**Prompt:** Each line from the one that has "Task: Go back to General from Software Update" through the end of the entries below must be written out exactly; leave out all other lines.

**Data supplied:**
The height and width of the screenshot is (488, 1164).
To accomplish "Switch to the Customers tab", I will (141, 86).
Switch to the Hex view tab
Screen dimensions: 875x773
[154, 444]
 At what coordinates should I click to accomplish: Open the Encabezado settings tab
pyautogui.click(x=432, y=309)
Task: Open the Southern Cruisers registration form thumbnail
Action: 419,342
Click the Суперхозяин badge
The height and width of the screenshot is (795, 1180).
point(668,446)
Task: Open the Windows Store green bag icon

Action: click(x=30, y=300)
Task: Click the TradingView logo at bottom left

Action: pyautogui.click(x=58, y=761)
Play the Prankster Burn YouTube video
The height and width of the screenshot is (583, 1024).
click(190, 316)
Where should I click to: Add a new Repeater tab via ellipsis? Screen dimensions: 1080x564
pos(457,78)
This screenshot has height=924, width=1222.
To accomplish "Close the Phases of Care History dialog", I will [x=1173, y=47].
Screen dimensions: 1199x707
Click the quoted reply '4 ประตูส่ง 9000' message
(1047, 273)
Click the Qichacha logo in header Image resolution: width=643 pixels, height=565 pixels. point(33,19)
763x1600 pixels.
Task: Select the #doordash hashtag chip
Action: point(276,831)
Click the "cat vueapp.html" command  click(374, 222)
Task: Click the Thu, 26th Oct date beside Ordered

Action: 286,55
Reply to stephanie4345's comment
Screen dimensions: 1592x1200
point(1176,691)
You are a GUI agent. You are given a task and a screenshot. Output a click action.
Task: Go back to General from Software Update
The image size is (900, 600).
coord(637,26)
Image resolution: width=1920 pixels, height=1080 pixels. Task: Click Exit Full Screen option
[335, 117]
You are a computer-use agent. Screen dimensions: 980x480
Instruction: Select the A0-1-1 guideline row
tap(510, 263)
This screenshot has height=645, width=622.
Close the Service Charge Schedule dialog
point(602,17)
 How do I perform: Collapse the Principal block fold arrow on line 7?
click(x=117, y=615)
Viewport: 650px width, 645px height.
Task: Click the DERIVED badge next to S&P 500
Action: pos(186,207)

**Solution:**
Task: Go back to General from Software Update
The image size is (900, 600).
coord(637,26)
Image resolution: width=1920 pixels, height=1080 pixels. Task: Click Exit Full Screen option
[335, 117]
You are a computer-use agent. Screen dimensions: 980x480
Instruction: Select the A0-1-1 guideline row
tap(510, 263)
This screenshot has height=645, width=622.
Close the Service Charge Schedule dialog
point(602,17)
 How do I perform: Collapse the Principal block fold arrow on line 7?
click(x=117, y=615)
Viewport: 650px width, 645px height.
Task: Click the DERIVED badge next to S&P 500
Action: pos(186,207)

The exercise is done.